金融知識・金融態度・金融行動とパニック売りの関係性

2024年から始まった新NISA制度の開始を機に、多くの消費者が資産づくりを始め、生活の一部として定着しつつある。一方で、世界の各国で金利や物価、雇用、賃金を取り巻く経済環境が転換期を迎え、大幅な相場変動が繰り返され、株式市場では波乱が続いている。そんななか、資産運用に関する金融知識を身につけ、自身の投資行動の特徴を把握するとともに、家計の健全化や投資のあり方を考える重要性は今後ますます高まるだろう。
保有銘柄が急落した際に慌てて売却する「パニック売り」は、金融知識や投資行動と関係があるのだろうか。
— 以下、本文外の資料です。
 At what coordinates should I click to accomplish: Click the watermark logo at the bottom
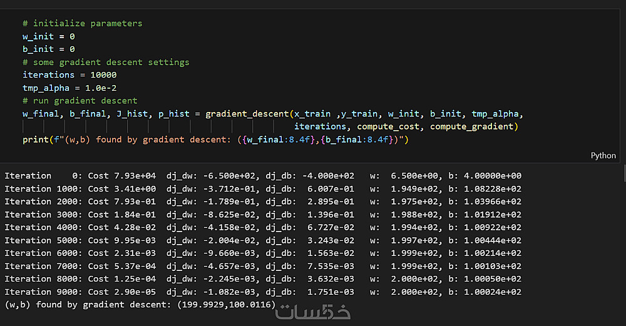coord(314,312)
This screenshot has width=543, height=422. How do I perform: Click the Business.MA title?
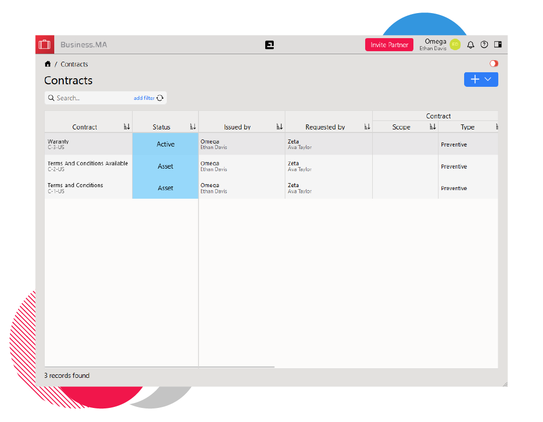pyautogui.click(x=83, y=45)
調査の結果では、金融知識の不足や日々の投資・家計行動における長期性・合理性の欠如、衝動的な性格などがパニック売りの割合を高めていることが判明した。
金融知識が最も高いのは60代

ところで、年代によって金融知識に違いはあるのだろうか。調査によると、10代から60代までは、年代が上がるにつれて金融知識が高くなる傾向が見られた。また、個別株に100万円を投資している場合、相場下落時にいくらまで損失が許容できるかを年代別に聞いたところ、18歳から29歳までは10万円が最多で34%、30代も同様に最多で29%、40代は10万円と20万円が最多で同率の27%、50代以降は20万円が最多となり、年代が上がるほど許容額も大きいことが確認された。
一方で、投資信託に100万円を投資している場合、どのぐらいの損失まで保有を継続するかを年代別に聞いたところ、30代以降は年代が上がるにつれて10万円と回答する割合が高まることが判明し、高齢層は株より投資信託のほうが許容額が低いことがわかった。
今回の結果を踏まえ、金融リテラシーを高めるとともに、株や投資信託においては衝動に流されず、落ち着いて判断する姿勢が求められる。